Pero siempre vuelvo a Jonathan Swift, porque las palabras deben ser usadas para comprender y explicar, no para controlar y oprimir, y como lo nuestro es haber vivido una historia de azarosas complacencias opresivas, nos ocurre que vivimos con entera “normalidad” toda la atmósfera de dominio absoluto que nos rodea. Es suficiente con enunciar las vejaciones, la ceguera siempre posible del lambón que susurra la conveniencia de continuar en el poder, el amargo de retama del mesianismo, el gobernante mediocre que no alcanza ni siquiera para fingir con propiedad; para darnos cuenta de que el poder tiene una capacidad transformadora de voluntades y principios. La escueta definición de nuestra historia queda clavada, sin ninguna dudas, en esa desgracia recurrente de políticos e intelectuales dominicanos que terminan siendo, en la práctica, lo contrario de lo que dijeron ser.

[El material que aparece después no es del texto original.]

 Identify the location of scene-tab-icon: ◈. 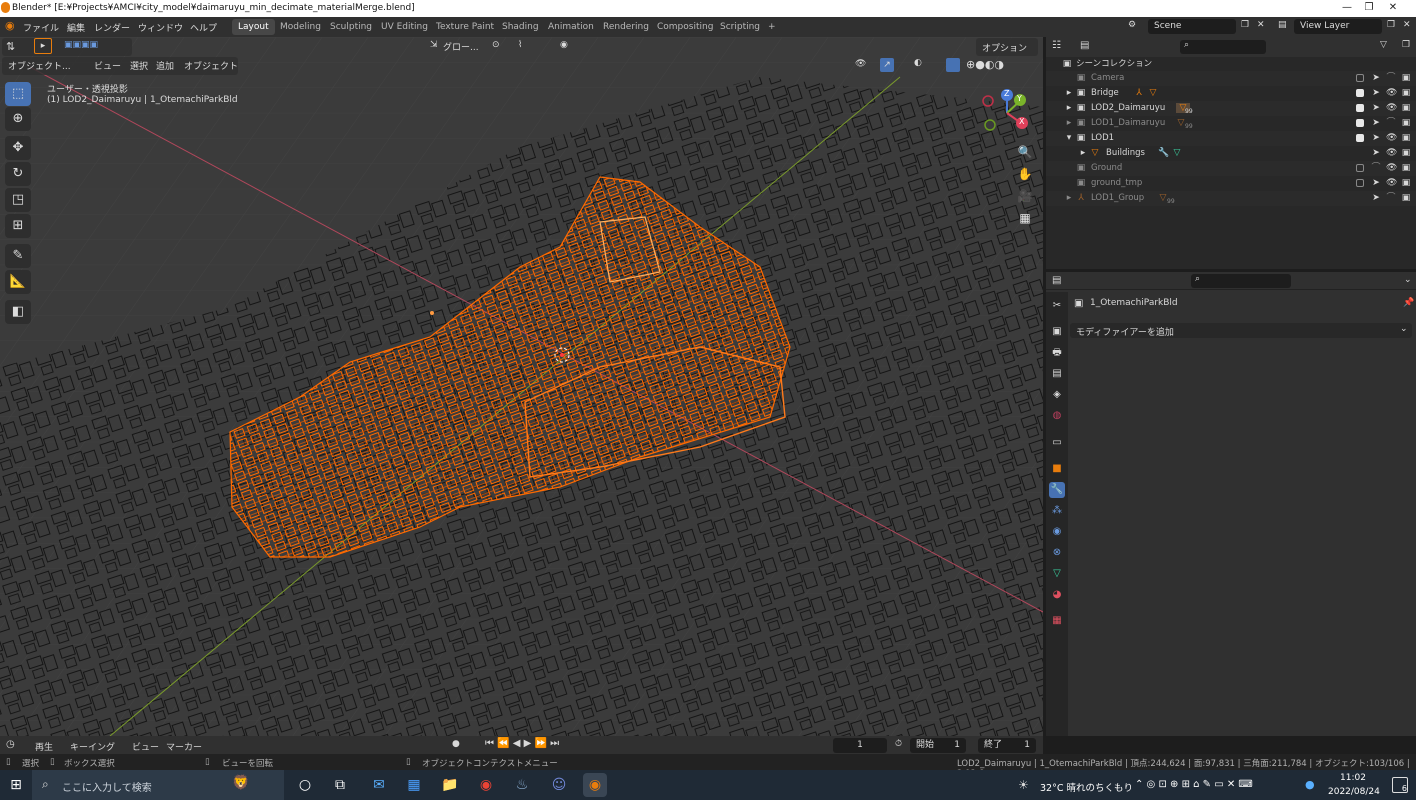
(1057, 395).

Todos los que escribimos sobre los acontecimientos sociales dominicanos, deberíamos regresar, de vez en cuando, a la lectura del iracundo Jonathan Swift. Es un modelo perfecto de traición de la intención comunicante del escritor, porque su soberbia contra la hipócrita sociedad inglesa de su época, lo obligó a emplear un giro insospechado de la creatividad para poder decirle miserables y enanos a los gobernantes del tiempo que le tocó vivir. Algo que, de seguro, a todos nos ha pasado por la mente alguna vez. Tan iracundo fue que escribió, de su puño y letra, el epitafio que él quería que pusieran en su tumba: “Se ha ido donde la fiera indignación no podrá lacerar más su corazón”. ¿Y qué ocurrió? Que esas diatribas que constituían su latigazo furibundo contra la degradación política y social inglesa, la traición creativa que ejerce el tiempo sobre las obras de arte, la convirtieron en un divertimento social. “Los viajes de Gulliver”, por ejemplo, que ahora leemos como un libro infantil o para adolescente, era en realidad una crítica abierta de las costumbres, un aldabonazo a la consciencia de un pueblo sumido en el servilismo y la dominación.

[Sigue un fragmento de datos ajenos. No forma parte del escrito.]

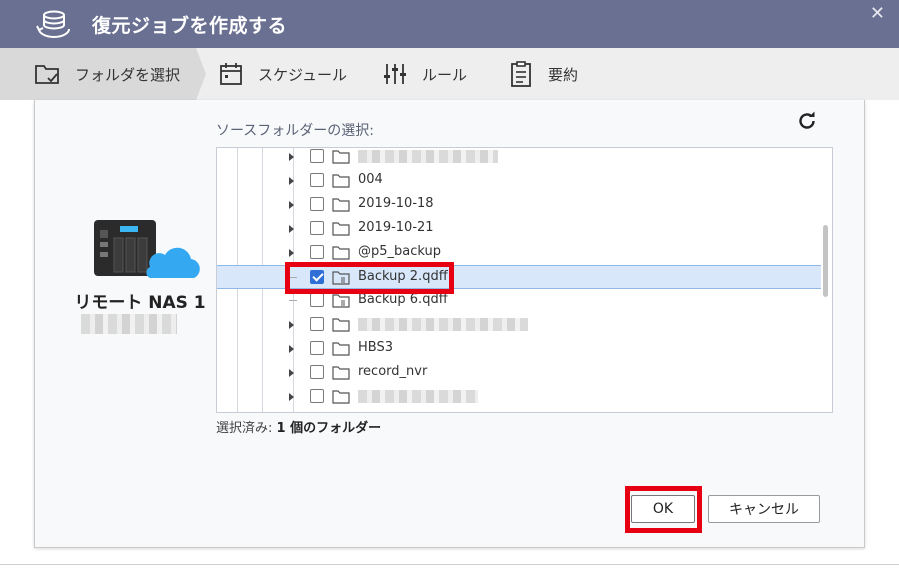 The height and width of the screenshot is (569, 899). I want to click on step-label: ルール, so click(445, 74).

Aunque, a fin de cuentas, Jonathan Swift quedó en las letras universales más por el vuelo fantástico que dio a su ira contra la sociedad inglesa, por su mordacidad sin fronteras, que por lo que intentó combatir con sus escritos repletos de una filosofía pesimista y amarga.

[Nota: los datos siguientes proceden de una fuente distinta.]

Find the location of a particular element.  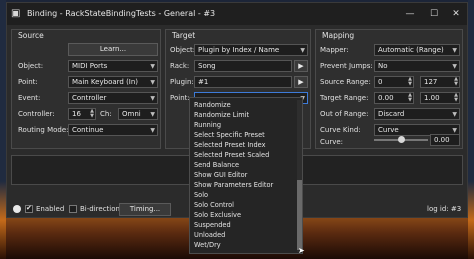

close-button: ✕ is located at coordinates (456, 14).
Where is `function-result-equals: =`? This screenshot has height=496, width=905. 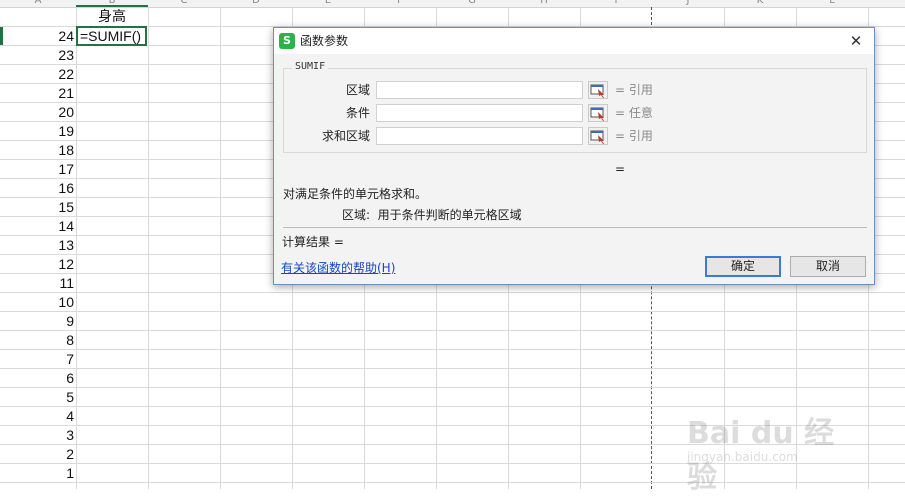
function-result-equals: = is located at coordinates (620, 169).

Y si vuelvo a Jonathan Swift de vez en cuando es porque nunca me he afiliado a la idea liquidacionista de que el panfleto se opone al arte. Y la mejor prueba es que sus obras coléricas son hoy leídas por niños como joyas de la literatura infantil. Y, además, porque en la República Dominicana hay que estar alerta contra el autoritarismo subliminal. Exhibiendo sus penachos altivos, los dictadores, los autoritarios, los corruptos, son los grandes triunfadores de nuestro espacio en la vida republicana. No es “amargura”, no es “pesimismo”. Trujillo sabía que la apropiación del mundo era deslumbrante, y sus noches eran, por lo tanto, inocentes y reparadoras. ¿Qué podemos hacer quienes apenas tenemos la palabra? ¿Qué podemos argüir los “cultivadores del espíritu”, los “poetas”, los “artistas” degradados, humillados, lambiéndoles el fundillo a un arrogante Ministro de Cultura que los desprecia; que nunca ha valorado la cultura nacional, que con su barba de ballenero lo único que ha hecho es escalar cargos públicos para vivir de un país al cual abomina; como si un canalla le bebiera la sopa a un tuberculoso? ¡Oh, Dios!
Quizás escribir panfletos, que de seguro no conmoverán a nadie. O volver a invocar a Jonathan Swift, ese tipo encojonadísimo que ahora únicamente leen los niños.